An ancestor is defined as one from whom a person is descended, usually distantly — a forefather, a progenitor. I grew up with a violent alcoholic father and a drug-addicted mother. These people, who were only a negative influence in my childhood, abandoned me when I came to prison in 2004. My first year I bounced in and out of segregation for various assaults, disrespect, and contraband. One fateful day, I met my true ancestors, and over the course of six years they molded me from a monster into a decent man.
In prison we are separated into groups based upon race and charges. Going against all percepts, these men chose to save my life. Before I met them, I seemed fast-tracked toward homicide or suicide. In a place where you become predator or prey, they became protectors, saviors, and teachers.
My first day on the unit, I got into two confrontations and a fight in an attempt to establish myself. Al, Tony, and Andres, being my immediate neighbors, explained that I was making a fool of myself. Twenty-three and arrogant, I got mouthy. Suddenly, I found myself on the floor with a sore jaw and blurry vision.
Al did not cotton to disrespect — of which, I was full. I honestly lost count of the sheer volume of glares, slaps upside the head, and talking-tos I received due to my mouth. Despite my stubborn streak, Al never gave up on me. During our many talks, he discussed how he regretted the things he had done to come to prison and how he did not want me to repeat the same mistakes. He recognized the anger within me, and how it led to a life sentence. He convinced me to get involved in programs through BHS (Behavioral Health Services) and the chapel. I finally learned the proper way to act when I’m angry. In 2019, Al paroled and moved on with his life, but his impact has stayed with me.
Tony was a main part of my life for only eighteen months before he paroled. Despite the vast gulf between us, he taught me how to be a proper man. He preached respect for women (for everyone) and how to brush things off. In many ways, I molded myself after him. He told me, “Be a better man today than you were yesterday. Become a better man tomorrow than you are today.” Even with my numerous missteps, I believe I’ve finally succeeded in finding my way. We talk once in a while, and it fills me with joy when he praises how far I’ve come.

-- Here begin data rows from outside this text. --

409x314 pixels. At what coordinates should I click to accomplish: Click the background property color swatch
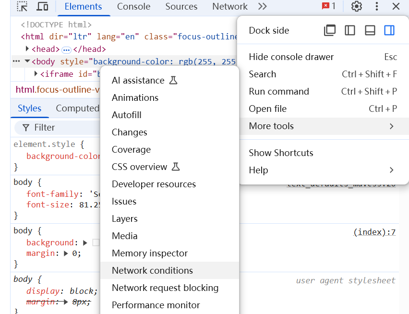pyautogui.click(x=96, y=242)
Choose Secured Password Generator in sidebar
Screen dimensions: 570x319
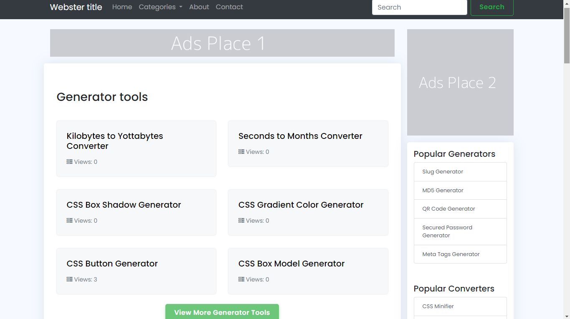pos(447,231)
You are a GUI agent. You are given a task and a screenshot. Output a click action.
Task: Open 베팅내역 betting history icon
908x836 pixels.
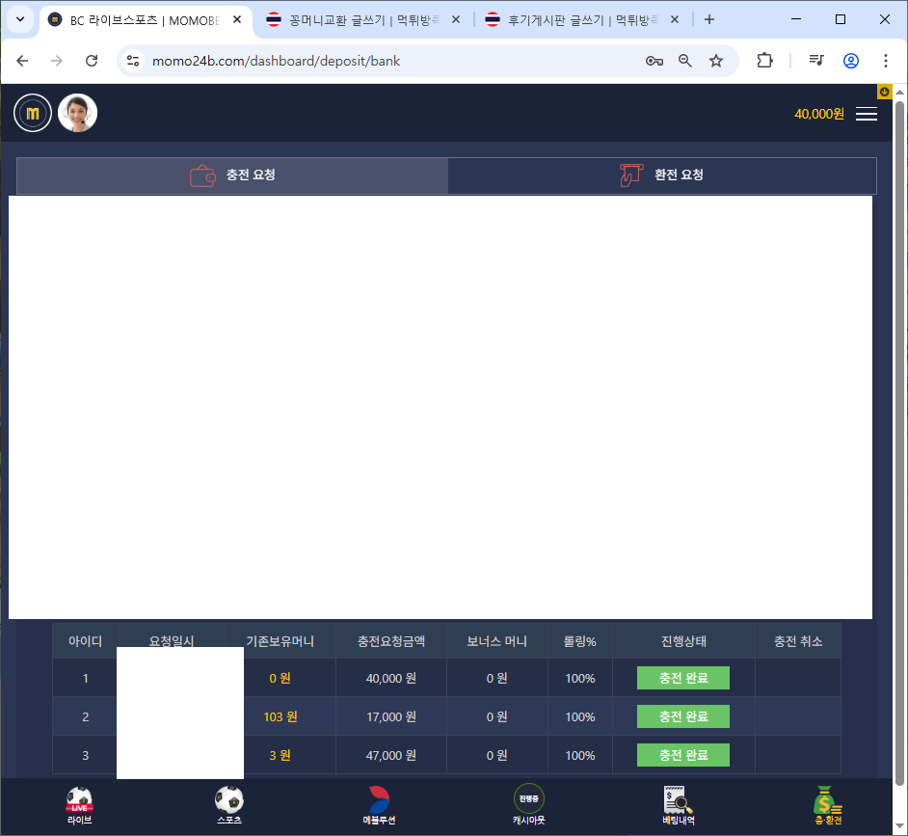click(678, 804)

Andres taught me how to be tolerant and happy with myself. This may sound easy, but I truly hated myself and the world at large. I was consumed by an irrational and immediate hatred for those of a different skin color, religion, or belief system. I had no problem voicing this venom and would fight anyone who disagreed with me. But Andres did not put up with my indiscriminate discrimination. He questioned my beliefs and did not back down, no matter how irate I became. He kept on questioning me, and after a few weeks I became intrigued by this man. We began to talk daily to discuss faith and tolerance. One day he pointed to my self-hate as the source of my unhappiness and intolerance. It took eight long years of near-daily talks, but I can honestly say I am happy now. Andres was deported in 2021 and never got to see the new me, or to hear me say thank you for all he has done for me.
These three men, each from vastly different walks of life, have become my ancestors in spirit if not reality. They broke me down and reforged me into someone they could be proud of. So to these chosen ancestors, I say thank you and God bless. | MDS
MICHAEL DEAN SCOTT IS FROM A SMALL TOWN IN EASTERN OREGON, WHERE HIS HIGH SCHOOL TEACHER FOSTERED IS LOVE FOR WRITING, ESPECIALLY FANTASY. HE SPENDS DAYS WORKING ON A BOOK SERIES AND POETRY COMPILATION.